**TAREFA 1**
Segundo o texto sobre a religião na pandemia, há quantos anos Sérgio Torres dirige a Paróquia de São Victor?
**TAREFA 2**
Prossiga o texto sobre a religião na pandemia a partir da última frase apresentada.

**TEXTO**
──────
A pandemia foi declarada a 11 de março. O vírus atravessou fronteiras e esvaziou ruas, enviando crentes e não crentes para casa. O novo coronavírus afetou todos os setores e a religião não fugiu à regra. As igrejas fecharam, os casamentos foram cancelados e as primeiras comunhões adiadas.
Gabriela Lopes, 12 anos, teve de arrumar o vestido branco da comunhão solene no armário. Os preparativos de meses foram desfeitos em poucos dias, na expetativa de tempos melhores para celebrações. “Fiquei triste por não haver comunhão, já estava entusiasmada e a contar ir”, conta a criança.
O desânimo também tomou conta de quem faz da religião vida. Sérgio Torres
dirige a Paróquia de São Victor há 21 anos e nunca pensou lidar com uma situação
destas.
A pandemia fez com que a sua paróquia fosse obrigada a fechar as portas durante o Estado de Emergência. Só no dia 31 de maio a Igreja teve luz verde para recomeçar as atividades presenciais, tendo, no entanto, de cumprir uma série de regras. Casamentos e batizados continuaram suspensos e o número de pessoas a ir à igreja reduziu substancialmente. “Na missa principal, costumava ter à vontade 350 pessoas e, neste momento, dificilmente ultrapassam as 100”, comenta o sacerdote.
Durante o período mais crítico, apenas os funerais se mantiveram, mas com maiores cuidados e novas exigências. Mariana Santos, estudante em Lisboa mas natural da Madeira, atravessou este período na ilha. Perdeu um tio e refere que, se antes ir a um funeral era “doloroso”, as condicionantes impostas pela pandemia tornaram-no “muito mais pesado”.
“O ambiente era triste e a energia negativa parecia muito mais concentrada”, recorda, acrescentado que, das sete pessoas presentes, três eram da funerária, o que originou um cenário “mais formal que familiar”.
──────
**MATERIAL FORNECIDO**
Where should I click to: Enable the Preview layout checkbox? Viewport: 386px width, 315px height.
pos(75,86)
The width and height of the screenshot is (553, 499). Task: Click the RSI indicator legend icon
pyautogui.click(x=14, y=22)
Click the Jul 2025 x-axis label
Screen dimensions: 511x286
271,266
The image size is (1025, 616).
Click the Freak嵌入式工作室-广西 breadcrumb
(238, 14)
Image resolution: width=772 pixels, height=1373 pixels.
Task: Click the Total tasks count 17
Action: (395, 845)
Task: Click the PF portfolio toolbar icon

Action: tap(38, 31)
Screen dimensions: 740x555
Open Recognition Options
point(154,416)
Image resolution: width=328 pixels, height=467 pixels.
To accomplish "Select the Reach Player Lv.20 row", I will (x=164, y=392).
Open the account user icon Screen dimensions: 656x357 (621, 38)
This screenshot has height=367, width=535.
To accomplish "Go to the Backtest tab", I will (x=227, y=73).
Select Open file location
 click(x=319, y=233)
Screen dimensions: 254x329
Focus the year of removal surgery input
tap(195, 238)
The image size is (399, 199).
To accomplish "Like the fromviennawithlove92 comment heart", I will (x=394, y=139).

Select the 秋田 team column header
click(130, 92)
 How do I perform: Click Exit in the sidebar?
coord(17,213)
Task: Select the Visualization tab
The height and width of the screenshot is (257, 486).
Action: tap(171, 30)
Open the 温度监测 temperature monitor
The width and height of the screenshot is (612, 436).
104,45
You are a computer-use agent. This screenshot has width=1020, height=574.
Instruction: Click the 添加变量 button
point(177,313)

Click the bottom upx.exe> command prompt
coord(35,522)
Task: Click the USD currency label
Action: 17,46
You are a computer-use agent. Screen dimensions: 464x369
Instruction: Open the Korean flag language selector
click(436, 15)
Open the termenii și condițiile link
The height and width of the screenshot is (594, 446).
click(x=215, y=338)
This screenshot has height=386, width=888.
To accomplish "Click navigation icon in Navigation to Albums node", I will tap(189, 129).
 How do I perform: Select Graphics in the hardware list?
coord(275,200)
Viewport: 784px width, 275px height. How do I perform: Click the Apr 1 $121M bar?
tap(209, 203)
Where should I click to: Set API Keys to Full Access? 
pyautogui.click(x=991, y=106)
──────
**RESPOSTA 1**
Há 21 anos.

**RESPOSTA 2**
Inácio Silva, gerente da Euro Funerária, corrobora as palavras de Mariana. Os rituais tornaram-se minimalistas e a solidão mais acentuada, já que “as pessoas [antes] iam à igreja, às capelas, aos velórios, cortejos fúnebres e agora não há nada”. “Começaram a sair das morgues, das funerárias ou dos hospitais e iam diretos ao cemitério”, sublinha.
Na interação com o corpo do falecido, sempre existiram cuidados: as luvas, máscaras e batas já faziam parte do quotidiano e a única coisa que tiveram de acrescentar foram os fatos descartáveis. “Temos que estar preparados para tudo e tentamos estar sempre prevenidos”, remata Inácio Silva.
Semana Santa “cancelada”
Braga, também conhecida como a “Cidade dos Arcebispos”, tem uma das Semanas Santas mais conhecidas do país e, este ano, viu-a cancelada. Sérgio Torres explica que ficou tudo “reduzido a zero”. O turismo e a economia da cidade parou. “De um momento para o outro, estávamos sem chão, sem saber o que fazer nem como chegar às pessoas”, lembra, quando questionado sobre os maiores desafios desta pandemia.
Muitas paróquias optaram por recorrer às redes sociais e, aos olhos do pároco, isso pode ser uma oportunidade de crescimento para a igreja. “Sem dispensar tudo aquilo que é a presença física, podemos também aproveitar este mundo digital para uma presença completamente diferente”, caraterizando este fenómeno como “uma espécie de transição de uma igreja analógica para uma igreja digital”.
Contudo, o Padre Sérgio Torres não optou por este método de chegar aos crentes. Para si, muitos párocos que decidiram celebrar a missa online não o fizeram da melhor maneira. “A fazer as coisas, temos de as fazer bem”, admite.
O Estado de Emergência acabou, mas a nova normalidade não é a mesma que se
conhecia. A religião não fugiu à regra. Sérgio Torres acredita que, apesar de “as mudanças ocorrerem lentamente” na igreja, esta não deve “perder uma grande oportunidade de mudar hábitos e, sobretudo, de aproveitar as riquezas deste mundo novo”.